そして、音楽の佇まいが実に美しい。それはもう、高潔で、匂い立つような美しさであると言えましょう。
そのようなトルトゥリエをサポートしているボールトがまた、なんとも素晴らしい。
豪快な指揮ぶりであります。というよりも、豪放であると言った方がよいかもしれない。しかしながら、全く力任せではない。音楽を慈しみながら、包容力に満ちた音楽づくりとなっているのです。そのうえで、逞しい生命力が宿っている。

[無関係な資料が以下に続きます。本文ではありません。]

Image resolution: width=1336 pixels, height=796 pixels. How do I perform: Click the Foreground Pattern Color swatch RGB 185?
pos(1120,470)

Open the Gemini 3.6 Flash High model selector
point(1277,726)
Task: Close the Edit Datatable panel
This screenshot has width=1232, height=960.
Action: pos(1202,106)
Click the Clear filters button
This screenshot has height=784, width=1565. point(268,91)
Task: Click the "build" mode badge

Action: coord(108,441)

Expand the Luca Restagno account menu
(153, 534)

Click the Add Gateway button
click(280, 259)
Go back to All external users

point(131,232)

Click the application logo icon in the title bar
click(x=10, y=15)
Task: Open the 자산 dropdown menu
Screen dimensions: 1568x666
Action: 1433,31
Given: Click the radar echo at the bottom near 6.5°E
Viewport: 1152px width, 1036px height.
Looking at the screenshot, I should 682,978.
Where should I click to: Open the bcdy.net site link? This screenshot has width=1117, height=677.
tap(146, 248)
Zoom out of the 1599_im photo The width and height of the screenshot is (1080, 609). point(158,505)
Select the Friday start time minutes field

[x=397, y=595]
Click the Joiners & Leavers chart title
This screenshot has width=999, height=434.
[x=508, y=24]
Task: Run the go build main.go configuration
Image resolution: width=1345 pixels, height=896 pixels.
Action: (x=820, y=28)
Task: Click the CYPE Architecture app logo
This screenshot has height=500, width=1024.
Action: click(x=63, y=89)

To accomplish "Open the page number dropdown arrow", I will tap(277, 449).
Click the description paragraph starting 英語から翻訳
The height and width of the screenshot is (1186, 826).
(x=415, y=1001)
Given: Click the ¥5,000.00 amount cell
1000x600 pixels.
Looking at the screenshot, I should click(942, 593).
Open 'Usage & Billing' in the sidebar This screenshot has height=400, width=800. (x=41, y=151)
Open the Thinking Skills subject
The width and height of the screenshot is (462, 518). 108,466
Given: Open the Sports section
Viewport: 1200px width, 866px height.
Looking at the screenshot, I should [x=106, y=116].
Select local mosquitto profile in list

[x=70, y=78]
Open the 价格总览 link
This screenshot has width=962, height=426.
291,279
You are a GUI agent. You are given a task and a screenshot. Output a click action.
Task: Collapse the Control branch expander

そのような2人によって、エルガーによる音楽が頗るノーブルな形で描き上げられてゆく。エレガントでもある。しかも、浮ついたところは皆無でありつつ、生気に富んだものとなっている。それは、地底から湧き上がってくるような生命力とでも形容できそうなもの。そのうえで、第2楽章における敏捷性も、なんとも見事。
そんなこんなが、まさに堂に入っている演奏だと言いたい。その結果として、滋味深くて、気高くて、かつ、活力に満ちた音楽が鳴り響くこととなっている。
いやはや、惚れ惚れするほどに素晴らしい演奏であります。